How to search for malware in a Magento installation

The other day I was asked to look at a Magento website as the client was reporting suspicious activity around the site.

The website was pretty new to me so I didn’t know anything about its background other than what the client had told me so I was working a little bit blind.

After taking full backups of the website and the database I made an exact copy to work with locally. Having taken a look at the version number (1.9.2.4) I downloaded a fresh version of Magento to match this from the Magento release archive so that I could begin comparing the two codebases. Here’s a quick run through of what I did to quickly check for malicious files in the core.

My first step was to see which files are different from the original codebase, taking in to account any installed patches in our local site. So we have two lots of files here, we have files that exist in our local site’s core folders that are not in the fresh Magento download (red flags) and we have files that exist in the fresh version but have been modified in our version (we’ll call those orange flags).

The way Magento works, if you don’t know, is that any modifications that are required should always be carried out by extending from the core codebase through modules or templates rather than modifying the core directly.

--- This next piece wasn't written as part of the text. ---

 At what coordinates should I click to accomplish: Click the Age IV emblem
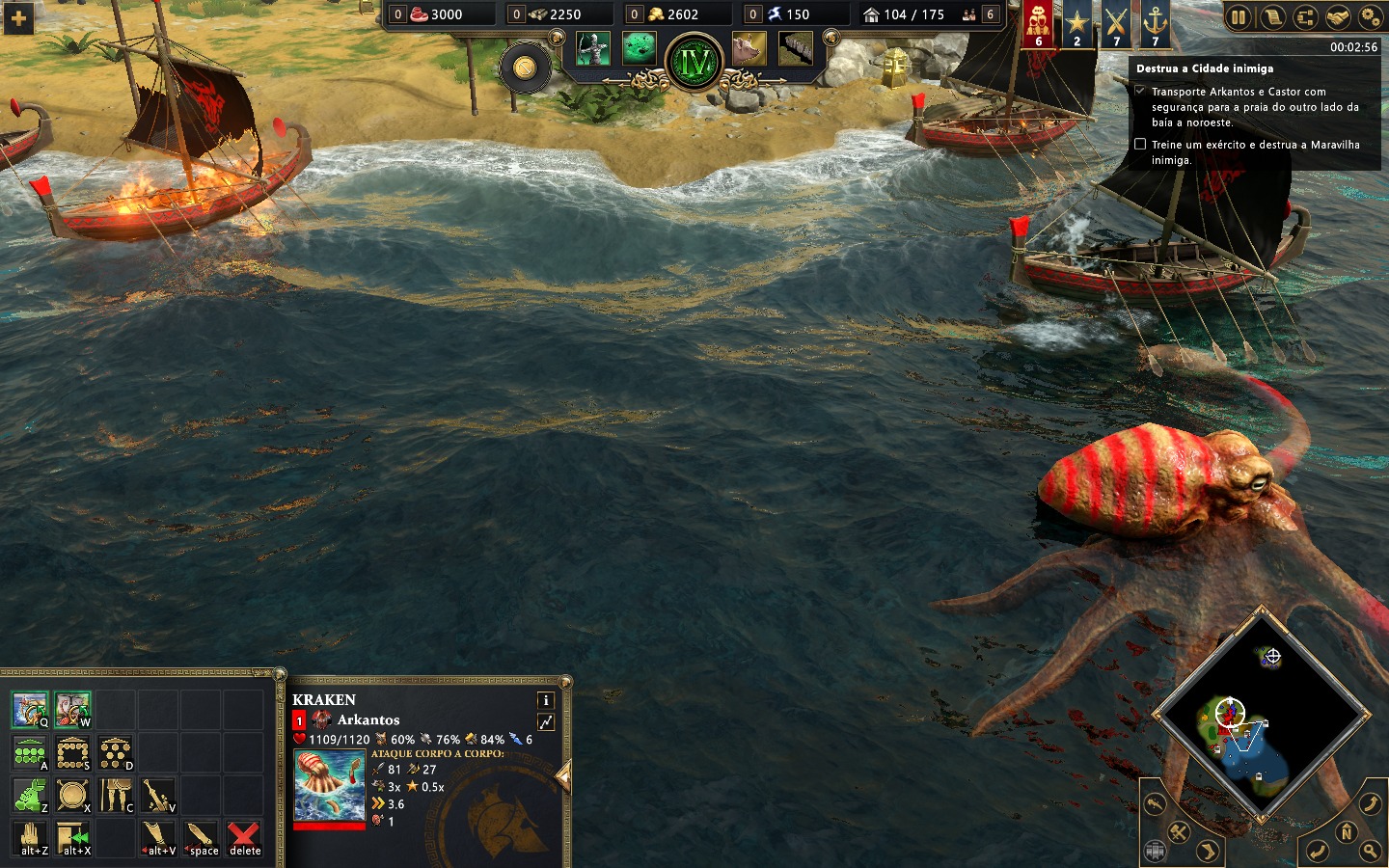[x=694, y=64]
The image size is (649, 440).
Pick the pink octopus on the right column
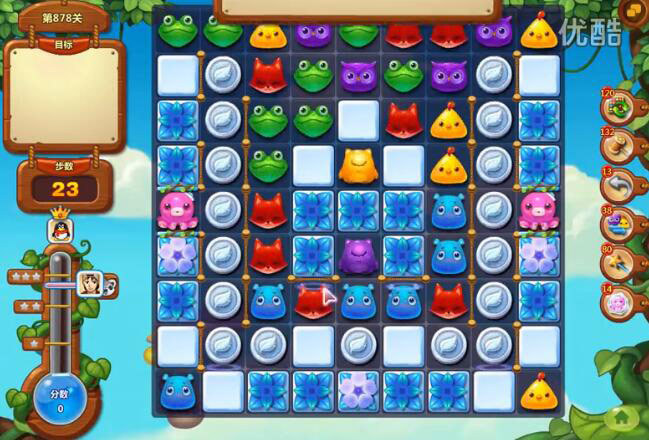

So if we have any red or orange flags then we should be suspicious of them and take a look.

$ diff -qrw --exclude=.DS_Store {PROJECT}/app/code/core magento/app/code/core | sort diff.txt

What this does is run a brief (-q) and recursive (-r) diff on the main core directory which ignores any whitespace changes in the files (-w) as we aren’t really interested in that. I added the –exclude flag to ignore some .DS_Store files that I’m not interested in at the moment.

This gave me quite a long file so I then wanted to separate these as follows:

$ grep Files diff.txt > files-not-matching.txt
$ grep Only diff.txt > only.txt

This just copies all lines from our diff.txt file into new files where lines starting with Files (eg Files … differ) go into one and Only (eg Only in {PROJECT}/) go into another one. It just makes it easier to work through.

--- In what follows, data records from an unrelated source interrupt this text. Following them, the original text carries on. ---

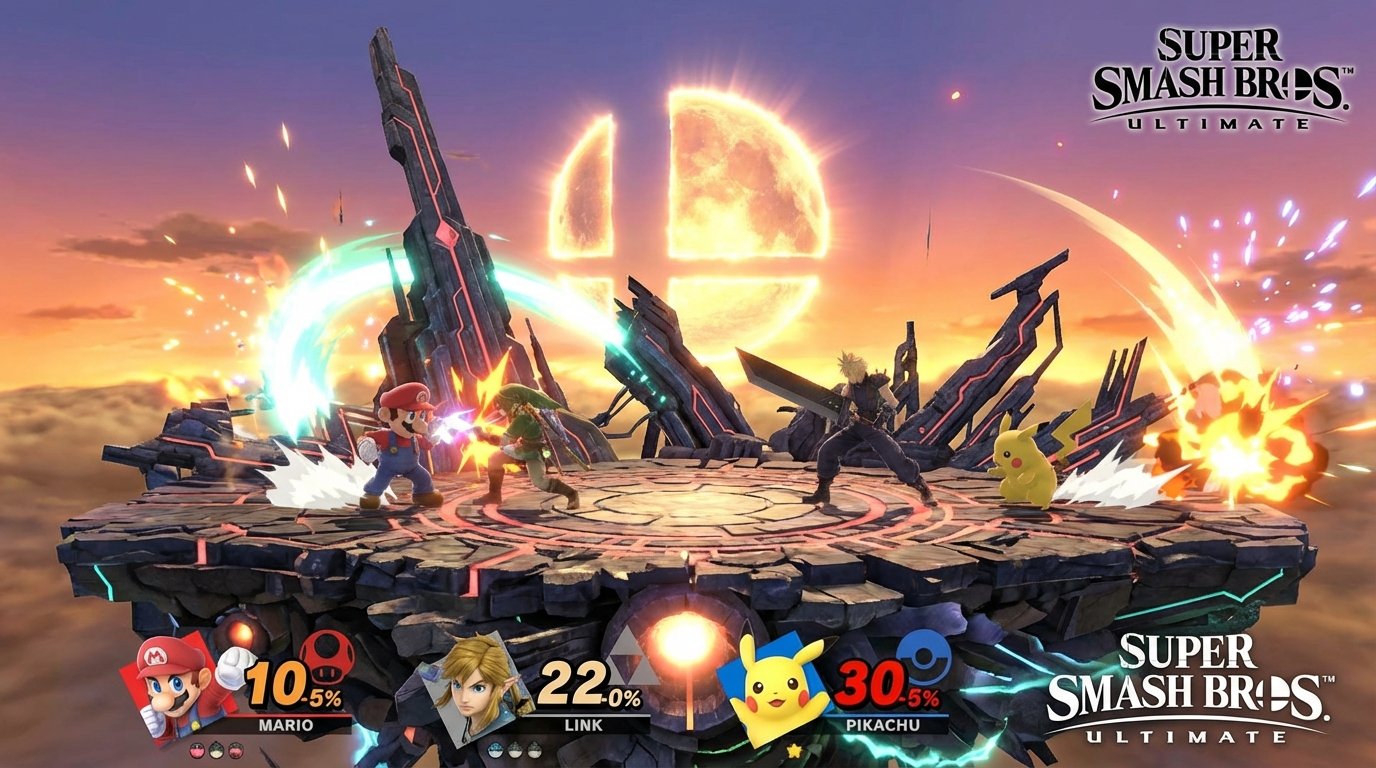
Task: Select the middle Poké Ball stock icon under Link
Action: click(x=515, y=749)
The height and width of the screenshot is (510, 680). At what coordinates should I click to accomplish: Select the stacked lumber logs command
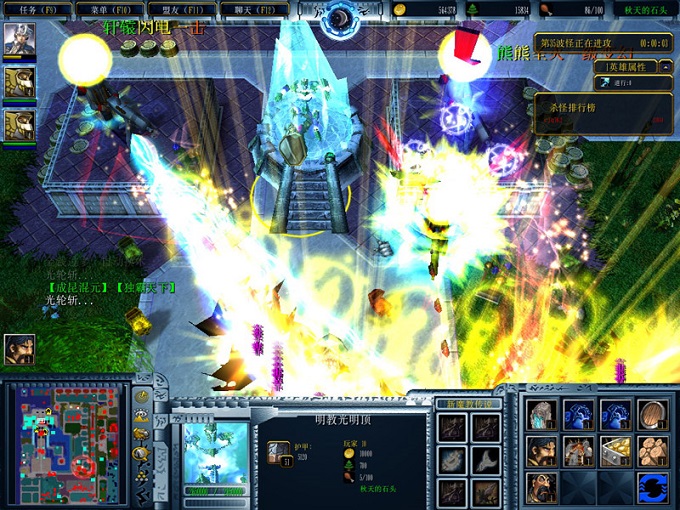[x=652, y=451]
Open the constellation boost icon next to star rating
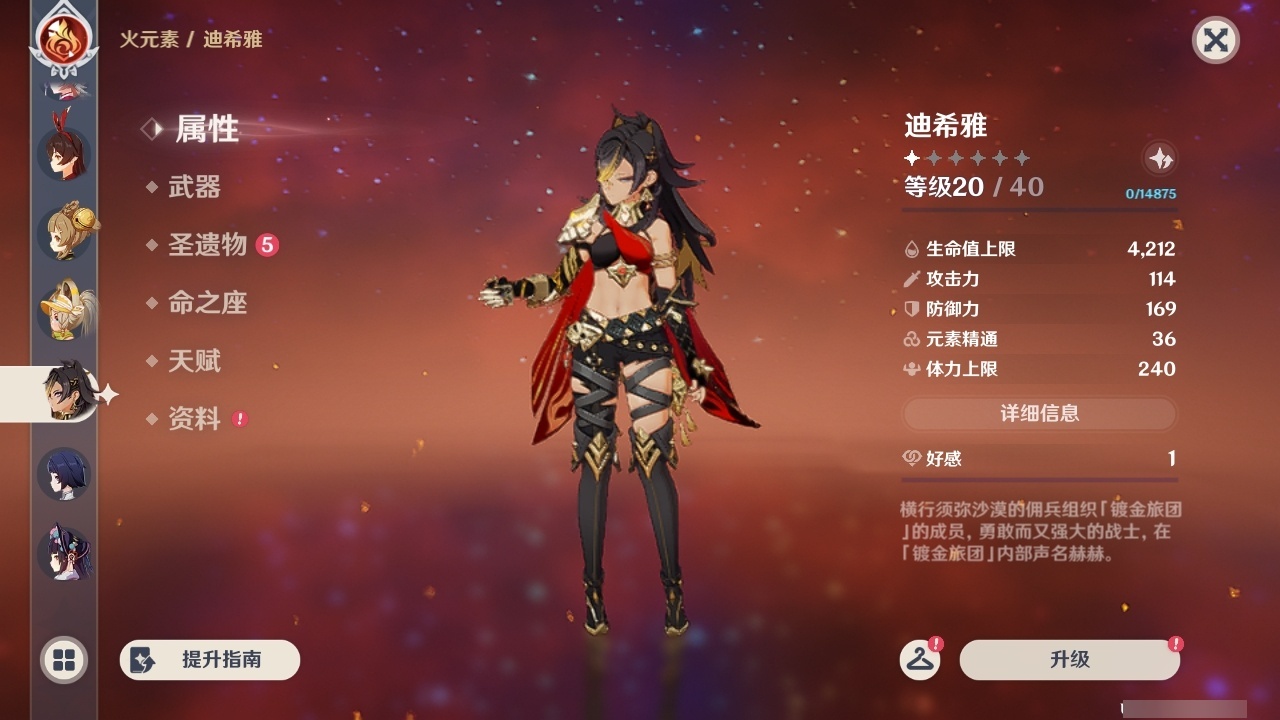The width and height of the screenshot is (1280, 720). pos(1158,158)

I had one file in the new-files.txt so I had a look. It was an encoded one-liner which is always a red flag so I opened up an online base64 decoder (just guessing it was base64) and ran the tool on the pasted text from the file. The contents were indeed malicious code which is all I needed to know at this stage.

I then looked through all of the modified files in my other file to make sure there was nothing else in there and repeated the above steps on the other Magento core directories.

This gave me enough information to feedback to the client and contact Foregenix for further analysis. Obviously you could use this approach on any codebase as long as you have something to refer back to such as a fresh WordPress download or plugin files.

I hope this helps if you want to run a quick manual scan.